Ласковые прикосновения плетут из меня невозможное податливое существо, я готов в этот миг, что угодно Вере пообещать, а когда она заводит руки вперед и касается средоточия жара, я не сдерживаю стон и резко поворачиваюсь к ней лицом. На миг вода застилает глаза, на ощупь нахожу горячие приоткрытые губы и не дышу. Не двигаюсь. Только до дикости кричу в поцелуе, как хочу ее всю.
Язык немеет от ярости и желания достать до глубин горячего рта, показать свою привязанность булавке. Чтобы она чувствовала, насколько сильна моя любовь, если не верит на слово, что так может быть. Я люблю, я уверен. И это не прихоть, не влюбленность. Нет. Это было со мной всегда. Это – как любовь, которая записана в вечности крупными буквами, выжженными на обложке книги «Жизнь Игоря Грозы».
Хочется с поцелуем стереть всех моих прошлых баб, каждое прикосновение, подаренное не ей, удалить из памяти каждый оргазм, что случился с другой. Хочу очистить себя от прошлого, потому что она одна такая. Настоящая и единственная. Моя Вероника. Моя Вера, что подарила мне надежду.
И ее голос. Широкий в палитре звуков, глубокий в уникальном тембре. Пусть я не понимаю, как нам теперь выступать с группой, ведь для девушки это опасно, нельзя мелькать и привлекать к себе внимание. Но я горжусь собой, что нашел ее, не прошел мимо, услышал, разглядел в образе гламурной девочки на концерте настоящую Звезду. Только мою Звезду. Хочу, чтобы мои песни пела только она, если не она – то никто и никак.

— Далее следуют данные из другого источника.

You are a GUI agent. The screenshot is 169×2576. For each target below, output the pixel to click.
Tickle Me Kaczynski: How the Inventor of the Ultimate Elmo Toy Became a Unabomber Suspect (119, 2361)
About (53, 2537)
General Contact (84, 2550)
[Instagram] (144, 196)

– Ву-у-ульф, – задыхаясь от ярости моего языка, Вера отстраняется и повисает на шее, впивается ногтями в кожу, оставляя полумесяцы. – Я с ума от тебя схожу, Гроза Младший.

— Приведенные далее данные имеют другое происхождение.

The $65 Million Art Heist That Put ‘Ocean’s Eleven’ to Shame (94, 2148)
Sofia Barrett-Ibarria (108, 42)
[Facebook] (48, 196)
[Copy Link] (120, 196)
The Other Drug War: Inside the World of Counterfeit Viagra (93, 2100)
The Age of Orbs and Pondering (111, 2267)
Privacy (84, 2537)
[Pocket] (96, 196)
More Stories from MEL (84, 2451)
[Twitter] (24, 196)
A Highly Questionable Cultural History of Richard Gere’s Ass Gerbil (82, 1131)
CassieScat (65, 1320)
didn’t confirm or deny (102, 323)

– Я уже сошел. Из-за тебя, Булавка Звездная.
Она кладет ладони мне на щёки, смотрит пронзительно, облизывает свои губы коротким движением и, топая кончиками пальцев по шее и груди, оглаживает ладонью мой живот и, срывая руку ниже, ласково проводит вдоль налитого ствола и захватывает его в кольцо. А затем, улыбнувшись на мой сдавленный «ох», встает на колени передо мной, отчего я почти теряю нить реальности. Меня так колбасит, что не передать словами.
– Уверена? – провожу большим пальцем по острой скуле, цепляю припухшую нижнюю губу, оттягиваю немного и позволяю ей вернуться на место. Вера подхватывает подушечку и соскальзывает языком вниз, рассыпая по телу тысячи приятных иголок.

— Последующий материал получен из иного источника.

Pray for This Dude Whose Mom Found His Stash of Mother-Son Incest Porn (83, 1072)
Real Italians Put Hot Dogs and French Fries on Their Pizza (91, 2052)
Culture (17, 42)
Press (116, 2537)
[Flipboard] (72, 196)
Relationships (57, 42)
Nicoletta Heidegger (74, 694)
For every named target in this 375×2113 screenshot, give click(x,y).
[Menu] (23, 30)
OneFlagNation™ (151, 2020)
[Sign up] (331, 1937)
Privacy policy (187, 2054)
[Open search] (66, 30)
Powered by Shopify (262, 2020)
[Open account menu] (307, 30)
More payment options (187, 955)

Она не отвечает, просто склоняется, вода льется ей на темечко, насыщая ее золотой блонд медью. Вера сначала ласкает пальцами, изучает, рисует линии и зигзаги. Я подрагиваю и хриплю в потолок душевой кабины. Одной рукой упираюсь в стену, вторую запускаю в короткие мокрые волосы булавки и хватаю, хватаю… губами воду, воздух, страсть...
И маленькая нежно и осторожно проводит языком вверх, едва касаясь, и, не позволяя мне опомниться, плавно накрывает пульсирующее место губами.
– О, блядь, булавка, ты меня убить решила… – выдыхаю в клокочущую тишину.
Ее движения неловкие, но они поднимают меня над землей, вот-вот ноги оторвутся от пола, и я улечу, далеко и надолго.
Два-три движения вверх-вниз язычком, захват глубже, маленький укус и снова захват. Вверх, вниз. И острый импульс пробивает позвоночник. Я так сдерживался, что просто не смог терпеть дольше. Волны накатывают постепенно, скручиваясь спиралью, а затем я взрываясь настоящим фейерверком. Отстраняюсь, чтобы не пугать девушку, и, придерживая себя рукой, кончаю на поддон.
Вера смущенно закусывает губу, поглаживает мои ноги, успокаивая, а меня дергает от бешеного оргазма.
– Ты неземная, – тяну булавку за подмышки и заставляю встать у стены. – Думаешь, сбежишь от меня без сладости?